Penyaluran pupuk bersubsidi di tahun 2019 tercatat sebesar 8.708.912 ton. Secara persentase, pencapaian ini hanya 91,19 persen, dikarenakan adanya penyesuaian jumlah alokasi dan penugasan dariPemerintah. Sebagai catatan, penugasan pupuk subsidi Perseroan di tahun 2018 adalah 9.550.000 ton, namun Pemerintah melakukan penyesuaian menjadi 8.870.000 ton di 2019. “Kami tentunya mengapresiasi upaya anak perusahaan, khususnya produsen pupuk, dalam menjaga pasokan pupuk kesektor subsidi sehingga kebutuhan dapat terpenuhi sesuai alokasi,” kata Aas.
Dalam hal penjualan, Perseroan terus meningkatkan penetrasi pasar kesektor non PSO, khususnya keperkebunan dan ekspor. Sepanjang 2019, tercatat penjualan kesektor komersil sebesar 3.879.150 ton untuk semua jenis pupuk, angka ini setara 111,61 persen dari target RKAP. Termasuk juga penjualan ekspor sebesar 2.053.035 ton di tahun 2019, atau 138,81 persen dari target. Pencapaian penjualan urea di sektor komersil lebih tinggi dari rencana. Hal itu dikarenakan Perseroan berhasil menjaga daya saing, memanfaatkan tingginya permintaan dan momentum harga yang kompetitif di pasar internasional.
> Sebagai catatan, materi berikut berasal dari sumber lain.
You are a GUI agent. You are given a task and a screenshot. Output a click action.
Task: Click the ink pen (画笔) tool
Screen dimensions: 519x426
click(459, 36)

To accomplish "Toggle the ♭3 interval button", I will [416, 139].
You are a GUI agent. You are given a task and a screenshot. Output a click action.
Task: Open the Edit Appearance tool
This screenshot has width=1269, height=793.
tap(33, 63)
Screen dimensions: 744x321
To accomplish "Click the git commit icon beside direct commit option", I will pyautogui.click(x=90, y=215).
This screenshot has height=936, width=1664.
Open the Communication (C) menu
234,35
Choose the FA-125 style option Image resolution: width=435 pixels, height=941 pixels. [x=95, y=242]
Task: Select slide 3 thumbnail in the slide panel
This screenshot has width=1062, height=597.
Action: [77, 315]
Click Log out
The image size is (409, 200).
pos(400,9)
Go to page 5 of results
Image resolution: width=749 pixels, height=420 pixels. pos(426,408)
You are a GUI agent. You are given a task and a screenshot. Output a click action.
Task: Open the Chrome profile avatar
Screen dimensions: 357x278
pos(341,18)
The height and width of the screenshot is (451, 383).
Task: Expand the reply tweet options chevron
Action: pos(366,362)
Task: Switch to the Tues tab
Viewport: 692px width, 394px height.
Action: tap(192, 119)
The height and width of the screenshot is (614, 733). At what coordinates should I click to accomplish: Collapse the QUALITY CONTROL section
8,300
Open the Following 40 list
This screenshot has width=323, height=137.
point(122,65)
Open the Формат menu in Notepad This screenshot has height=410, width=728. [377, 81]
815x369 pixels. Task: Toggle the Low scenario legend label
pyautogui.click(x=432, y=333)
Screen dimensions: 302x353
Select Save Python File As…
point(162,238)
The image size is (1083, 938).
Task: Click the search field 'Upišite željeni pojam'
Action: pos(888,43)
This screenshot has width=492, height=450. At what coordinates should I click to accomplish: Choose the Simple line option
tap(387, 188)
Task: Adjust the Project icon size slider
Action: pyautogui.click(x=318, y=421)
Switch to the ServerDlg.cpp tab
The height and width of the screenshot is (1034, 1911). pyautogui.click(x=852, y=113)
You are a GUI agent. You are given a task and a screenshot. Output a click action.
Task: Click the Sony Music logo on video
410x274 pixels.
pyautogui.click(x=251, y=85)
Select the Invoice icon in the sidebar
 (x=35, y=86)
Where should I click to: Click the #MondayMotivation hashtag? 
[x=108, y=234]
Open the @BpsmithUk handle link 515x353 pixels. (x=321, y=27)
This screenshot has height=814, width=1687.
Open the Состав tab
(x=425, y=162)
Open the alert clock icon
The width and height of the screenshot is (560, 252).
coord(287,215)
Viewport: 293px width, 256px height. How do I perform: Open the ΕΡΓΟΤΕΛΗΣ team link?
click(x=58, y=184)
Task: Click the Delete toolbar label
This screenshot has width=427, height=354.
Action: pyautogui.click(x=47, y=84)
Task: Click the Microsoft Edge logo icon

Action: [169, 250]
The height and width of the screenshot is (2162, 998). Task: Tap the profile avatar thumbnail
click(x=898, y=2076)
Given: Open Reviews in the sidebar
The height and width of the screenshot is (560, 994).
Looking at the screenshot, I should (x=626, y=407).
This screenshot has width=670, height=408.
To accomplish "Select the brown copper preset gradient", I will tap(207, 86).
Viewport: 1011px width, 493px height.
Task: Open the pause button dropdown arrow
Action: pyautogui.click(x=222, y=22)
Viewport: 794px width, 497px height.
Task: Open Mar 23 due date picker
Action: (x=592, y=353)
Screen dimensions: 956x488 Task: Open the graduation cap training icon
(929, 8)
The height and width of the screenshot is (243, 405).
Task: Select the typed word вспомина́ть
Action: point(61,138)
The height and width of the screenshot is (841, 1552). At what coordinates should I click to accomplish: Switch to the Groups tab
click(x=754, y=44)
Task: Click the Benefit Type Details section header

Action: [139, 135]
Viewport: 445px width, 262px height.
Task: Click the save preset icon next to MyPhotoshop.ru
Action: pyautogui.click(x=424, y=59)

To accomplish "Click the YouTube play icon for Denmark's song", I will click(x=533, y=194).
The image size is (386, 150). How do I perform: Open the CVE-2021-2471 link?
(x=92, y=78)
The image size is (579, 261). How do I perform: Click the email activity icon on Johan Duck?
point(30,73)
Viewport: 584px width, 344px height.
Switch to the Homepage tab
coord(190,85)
Aas menegaskan ekspor hanya dilakukan bila kebutuhan dan stok dalam negeri sudah terpenuhi. “Kami tetap memprioritaskan kebutuhan dalam negeri, dan menjalankan penugasan Pemerintah untuk memproduksi dan mendistribusikan pupuk bersubsidi.”
Kendati demikian, lanjut Aas, sepanjang 2019 kondisi pasar petrokimia internasional dalam kondisi yang kurang baik, ditandai dengan menurunnya harga komoditas amoniak dan urea. Harga jual amoniak internasional berada pada kisaran USD 211 – USD 330 per ton, turun signifikan dibandingkan tahun 2018 yang berada pada kisaran USD 295 – USD 330 per ton. Di sisi lain harga jual urea internasional berada pada kisaran USD 234 – USD 290 per ton, merosot dibandingkan tahun sebelumnya yang berada pada kisaran USD 244 – USD 353 per ton. Hal ini tentunya cukup berdampak kepada pendapatan dan laba Perseroan secara keseluruhan.
(Selengkapnya dapat dibaca di Majalah Sawit Indonesia, Edisi 103)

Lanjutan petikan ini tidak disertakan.